Şirketler, potansiyel felaketler karşısında iş sürekliliğini nasıl koruyacaklarına dair her zamankinden daha endişeliler. Öyle ki yapılan son araştırmalar şirketlerin felaket sonrası 1 yıl içinde iflas etme oranının %40’lara ulaştığını gösteriyor. Firmaların her türden BT ihtiyacının bulut tabanlı hizmetlerle tek elden sağlanması alanında uzmanlaşmış ilk yerli şirket olan Teletek’in Genel Müdürü İlyas Turgut’a göre, felaket senaryolarına karşı şirketlerin en büyük kozu, farklı coğrafi bölgelerde sahip olacakları veri merkezleri.

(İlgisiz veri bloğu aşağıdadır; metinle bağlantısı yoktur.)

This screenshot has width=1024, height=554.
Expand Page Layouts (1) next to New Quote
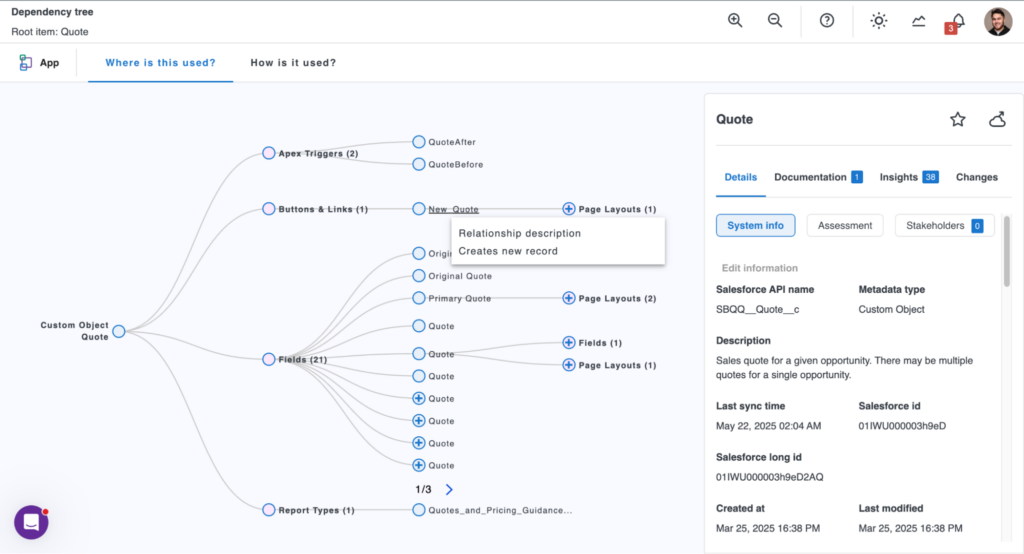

Şirketlerin Dijital Varlıkları Yok Oluyor
Gerek doğal gerekse insan faktörüne dayanan sebeplerden kaynaklanabilecek iş kesintileri şirketleri tehdit altında bırakıyor. Şirketlerin olası felaketler karşısında iş sürekliliğini korumak için önlemler alması gerekirken, çoğu şirketin bu konuda yeterli adımlar atamadığı ve gerekli çözümlere sahip olmadığı görülüyor. Felaketler karşısında şirketlerin veri merkezlerinin doğrudan etkilendiğini dile getiren İlyas Turgut, şirketlerin BT sistemlerini etkileyebilecek her türden felaket karşısında iş kesintilerinin yaşanmaması için tercih edilen veri merkezlerinin de koruma altında ve farklı bölgelerde olmasına dikkat edilmesini öneriyor. Çoğu şirketin kapsamlı bir felaket kurtarma çözümüne sahip olmaması durumunda sistemlerine zarar verecek bir felaketten kolayca kurtulamayabileceğini belirten Turgut, işleri kesintiye uğrayan şirketlerin, felaket sonrasında zarar görmüş sistemlerinden dolayı işlerinin durduğunu ve yaşanacak veri kayıpları ile dijital varlıklarının yok olabileceğini dile getiriyor.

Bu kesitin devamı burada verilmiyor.